Hands-on: your own focused app
Module 6 — Edge AI apps · Slides: slides.md · Module overview · Course page
Fill four points in s15_apps.py to make a focused cough-counting app: select the target model before the loop, read the result, show the winning class, and a detection condition gated by CONF_FLOOR. Then retarget it to Alarm or Siren by editing just two lines at the top of the file, giving you your own family of per-model apps.
Objectives
Section titled “Objectives”By the end of this lesson, you will:
- Fill the four points in practice/s15_apps.py until the app shows the winning class, a bar for every class, the latency, and a counter that rises once per target event.
- Retarget the app to at least one other model by editing only TARGET_KEYWORDS and TARGET_CLASS, checking the class name in edge_ai.models() first (Siren’s class is sirens).
- Temporarily remove the conf ≥ CONF_FLOOR condition, and use what you see to explain why the counter then collects false positives.
Before you start
Section titled “Before you start”You’ve been through lesson 6.1, and understand find_model, CONF_FLOOR, and counting on the rising edge. Prepare a coughing clip, an alarm sound, or a siren to play near the board.
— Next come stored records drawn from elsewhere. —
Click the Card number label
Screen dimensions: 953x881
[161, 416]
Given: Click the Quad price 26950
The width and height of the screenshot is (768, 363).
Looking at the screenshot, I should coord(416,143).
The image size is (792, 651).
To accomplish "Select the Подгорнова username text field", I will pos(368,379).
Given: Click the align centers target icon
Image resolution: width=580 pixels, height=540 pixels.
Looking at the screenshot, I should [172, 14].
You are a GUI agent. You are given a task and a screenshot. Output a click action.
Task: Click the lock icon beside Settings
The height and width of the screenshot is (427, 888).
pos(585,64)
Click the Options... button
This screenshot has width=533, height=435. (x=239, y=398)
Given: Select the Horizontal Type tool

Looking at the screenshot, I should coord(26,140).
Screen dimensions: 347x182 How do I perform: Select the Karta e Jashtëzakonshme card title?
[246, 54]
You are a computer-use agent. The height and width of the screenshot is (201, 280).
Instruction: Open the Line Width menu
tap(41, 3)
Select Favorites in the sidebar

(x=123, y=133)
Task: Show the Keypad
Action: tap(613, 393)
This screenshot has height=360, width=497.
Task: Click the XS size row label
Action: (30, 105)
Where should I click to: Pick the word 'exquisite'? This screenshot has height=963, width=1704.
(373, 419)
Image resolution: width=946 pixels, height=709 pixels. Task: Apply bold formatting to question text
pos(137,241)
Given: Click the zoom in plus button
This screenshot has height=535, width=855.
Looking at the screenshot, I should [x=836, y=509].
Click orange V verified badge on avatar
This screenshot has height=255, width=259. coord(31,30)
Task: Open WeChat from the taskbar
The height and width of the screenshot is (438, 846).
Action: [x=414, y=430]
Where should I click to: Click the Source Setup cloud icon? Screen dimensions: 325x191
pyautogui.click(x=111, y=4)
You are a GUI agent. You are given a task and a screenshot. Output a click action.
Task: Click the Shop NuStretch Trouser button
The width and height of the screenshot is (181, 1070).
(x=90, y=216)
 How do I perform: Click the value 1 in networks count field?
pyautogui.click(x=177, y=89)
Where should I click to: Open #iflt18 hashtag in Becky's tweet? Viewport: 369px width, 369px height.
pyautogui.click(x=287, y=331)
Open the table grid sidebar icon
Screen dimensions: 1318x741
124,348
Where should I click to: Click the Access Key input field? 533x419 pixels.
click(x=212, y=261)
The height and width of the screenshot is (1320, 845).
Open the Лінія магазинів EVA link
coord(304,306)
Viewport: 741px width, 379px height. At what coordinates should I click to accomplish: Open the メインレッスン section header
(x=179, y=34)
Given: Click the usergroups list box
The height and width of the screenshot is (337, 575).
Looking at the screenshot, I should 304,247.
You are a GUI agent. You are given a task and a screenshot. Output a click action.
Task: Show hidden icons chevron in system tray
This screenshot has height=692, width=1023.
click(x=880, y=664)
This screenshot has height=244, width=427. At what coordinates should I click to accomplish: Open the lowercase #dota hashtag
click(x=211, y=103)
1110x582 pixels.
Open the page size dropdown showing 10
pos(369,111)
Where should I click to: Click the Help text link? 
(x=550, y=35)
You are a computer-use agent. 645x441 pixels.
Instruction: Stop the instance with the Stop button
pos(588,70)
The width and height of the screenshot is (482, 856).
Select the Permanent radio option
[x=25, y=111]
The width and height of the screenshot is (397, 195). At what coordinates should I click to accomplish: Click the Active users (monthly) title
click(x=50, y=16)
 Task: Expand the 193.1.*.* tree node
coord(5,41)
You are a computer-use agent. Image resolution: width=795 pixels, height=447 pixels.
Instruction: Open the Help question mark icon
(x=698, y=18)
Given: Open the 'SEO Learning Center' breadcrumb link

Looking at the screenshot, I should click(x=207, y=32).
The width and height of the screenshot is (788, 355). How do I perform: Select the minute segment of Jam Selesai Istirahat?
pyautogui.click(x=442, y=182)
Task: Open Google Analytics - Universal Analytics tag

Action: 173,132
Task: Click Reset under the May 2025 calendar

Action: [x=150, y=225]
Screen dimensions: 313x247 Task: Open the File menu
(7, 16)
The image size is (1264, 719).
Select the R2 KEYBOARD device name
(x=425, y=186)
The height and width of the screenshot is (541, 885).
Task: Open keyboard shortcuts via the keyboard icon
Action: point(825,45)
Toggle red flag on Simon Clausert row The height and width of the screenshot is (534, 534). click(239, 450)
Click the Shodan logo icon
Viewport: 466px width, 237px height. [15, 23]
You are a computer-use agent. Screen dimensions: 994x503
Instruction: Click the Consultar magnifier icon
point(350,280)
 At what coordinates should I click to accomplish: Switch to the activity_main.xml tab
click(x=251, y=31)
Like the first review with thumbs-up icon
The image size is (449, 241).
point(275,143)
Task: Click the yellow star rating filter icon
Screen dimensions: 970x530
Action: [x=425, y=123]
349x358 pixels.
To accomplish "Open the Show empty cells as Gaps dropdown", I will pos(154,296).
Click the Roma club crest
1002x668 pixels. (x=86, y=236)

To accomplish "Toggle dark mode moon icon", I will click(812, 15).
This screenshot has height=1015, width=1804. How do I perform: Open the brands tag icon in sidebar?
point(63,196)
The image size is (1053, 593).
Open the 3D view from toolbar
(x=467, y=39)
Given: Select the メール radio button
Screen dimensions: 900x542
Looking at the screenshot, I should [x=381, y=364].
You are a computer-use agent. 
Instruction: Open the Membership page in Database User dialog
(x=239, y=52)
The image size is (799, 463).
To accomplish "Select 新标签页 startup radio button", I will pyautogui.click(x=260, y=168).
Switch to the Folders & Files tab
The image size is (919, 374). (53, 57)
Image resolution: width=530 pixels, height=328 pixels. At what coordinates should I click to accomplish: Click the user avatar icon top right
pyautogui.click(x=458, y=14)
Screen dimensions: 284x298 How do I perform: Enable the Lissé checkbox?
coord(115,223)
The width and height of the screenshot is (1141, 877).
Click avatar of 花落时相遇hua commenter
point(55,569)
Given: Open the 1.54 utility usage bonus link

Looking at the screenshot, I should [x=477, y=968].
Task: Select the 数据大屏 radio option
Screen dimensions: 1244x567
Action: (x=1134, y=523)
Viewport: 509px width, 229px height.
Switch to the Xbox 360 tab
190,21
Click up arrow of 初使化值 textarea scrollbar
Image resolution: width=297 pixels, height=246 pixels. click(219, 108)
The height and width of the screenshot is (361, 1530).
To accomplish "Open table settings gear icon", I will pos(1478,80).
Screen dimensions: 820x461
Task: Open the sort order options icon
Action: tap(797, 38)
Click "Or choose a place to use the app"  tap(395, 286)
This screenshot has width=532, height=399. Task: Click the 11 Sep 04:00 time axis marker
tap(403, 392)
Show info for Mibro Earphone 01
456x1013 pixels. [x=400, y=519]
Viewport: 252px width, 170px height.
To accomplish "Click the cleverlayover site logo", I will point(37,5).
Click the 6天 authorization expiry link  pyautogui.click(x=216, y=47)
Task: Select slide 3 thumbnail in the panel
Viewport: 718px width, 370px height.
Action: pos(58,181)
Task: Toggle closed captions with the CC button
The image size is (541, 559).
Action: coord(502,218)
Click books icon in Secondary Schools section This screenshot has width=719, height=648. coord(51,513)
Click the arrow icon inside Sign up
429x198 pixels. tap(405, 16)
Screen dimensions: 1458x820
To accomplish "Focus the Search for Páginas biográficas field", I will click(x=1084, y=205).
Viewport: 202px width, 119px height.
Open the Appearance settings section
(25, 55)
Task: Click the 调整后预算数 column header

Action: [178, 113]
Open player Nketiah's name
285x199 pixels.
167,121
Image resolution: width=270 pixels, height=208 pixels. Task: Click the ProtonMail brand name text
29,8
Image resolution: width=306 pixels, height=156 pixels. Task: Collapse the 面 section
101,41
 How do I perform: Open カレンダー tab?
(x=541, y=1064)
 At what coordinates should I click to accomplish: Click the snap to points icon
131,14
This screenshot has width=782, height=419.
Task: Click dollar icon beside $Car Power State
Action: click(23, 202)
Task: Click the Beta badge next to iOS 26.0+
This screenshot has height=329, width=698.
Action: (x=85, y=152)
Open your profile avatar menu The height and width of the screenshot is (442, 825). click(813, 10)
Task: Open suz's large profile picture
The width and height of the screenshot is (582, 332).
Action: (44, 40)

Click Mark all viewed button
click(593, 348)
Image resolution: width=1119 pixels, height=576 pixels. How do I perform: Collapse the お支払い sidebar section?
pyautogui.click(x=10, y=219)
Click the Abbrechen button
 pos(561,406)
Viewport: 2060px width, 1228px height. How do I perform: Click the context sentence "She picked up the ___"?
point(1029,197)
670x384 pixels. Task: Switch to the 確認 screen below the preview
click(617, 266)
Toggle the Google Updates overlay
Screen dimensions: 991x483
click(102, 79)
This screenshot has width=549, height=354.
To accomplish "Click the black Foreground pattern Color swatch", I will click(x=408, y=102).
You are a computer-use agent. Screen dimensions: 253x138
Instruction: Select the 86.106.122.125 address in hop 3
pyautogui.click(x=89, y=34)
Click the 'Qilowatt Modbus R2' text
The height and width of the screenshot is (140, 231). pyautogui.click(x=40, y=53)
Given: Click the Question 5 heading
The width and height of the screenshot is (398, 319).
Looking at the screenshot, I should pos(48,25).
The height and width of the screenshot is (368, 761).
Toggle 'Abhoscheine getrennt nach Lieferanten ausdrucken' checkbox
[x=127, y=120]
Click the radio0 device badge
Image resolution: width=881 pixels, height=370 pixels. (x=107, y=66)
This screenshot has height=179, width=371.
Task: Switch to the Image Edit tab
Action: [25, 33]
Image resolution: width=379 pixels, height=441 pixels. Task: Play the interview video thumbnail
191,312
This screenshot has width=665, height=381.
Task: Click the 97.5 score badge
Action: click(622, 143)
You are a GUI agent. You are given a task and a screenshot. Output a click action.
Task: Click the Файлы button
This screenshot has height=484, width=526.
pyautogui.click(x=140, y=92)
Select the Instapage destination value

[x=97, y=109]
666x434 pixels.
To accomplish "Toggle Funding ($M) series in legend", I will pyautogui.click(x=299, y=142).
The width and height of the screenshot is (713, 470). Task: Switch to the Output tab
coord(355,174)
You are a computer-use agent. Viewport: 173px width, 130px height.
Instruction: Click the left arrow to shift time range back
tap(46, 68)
- Hardware: a TESAIoT Dev Kit board already flashed with BENTO’s MicroPython firmware, or the BENTO Emulator inside BENTO IDE — on the emulator, the audio models are simulated values where the event class never beats unlabelled, so the counter never moves. You can still test the counting logic on the emulator using the Motion model with the Shake button; counting real coughs needs the board.
- Prior lesson: lesson 6.1 — Six models and the edge_ai API: an app focused on one model
Concepts
Section titled “Concepts”The whole file reads as one sentence: target the cough model → create the card → start it running → loop reading results, showing the class on screen, counting on detection → stop on exit. The settings panel at the top of the file is TARGET_KEYWORDS = ("cough",), TARGET_CLASS = "cough", and TARGET_SENSOR = edge_ai.SENSOR_MIC, keeping the model’s name separate from the class’s name, since they aren’t always the same. The four points we fill in are: (1) edge_ai.select(model['index']) before the loop, inside a try, since select() can throw OSError if the switch isn’t confirmed (2) r = edge_ai.result() (3) verdict.text(r['label'] or '-') when seq changes, and (4) is_target = r['label'] == TARGET_CLASS and r['conf'] >= edge_ai.CONF_FLOOR, which is the genuinely new part of this lesson.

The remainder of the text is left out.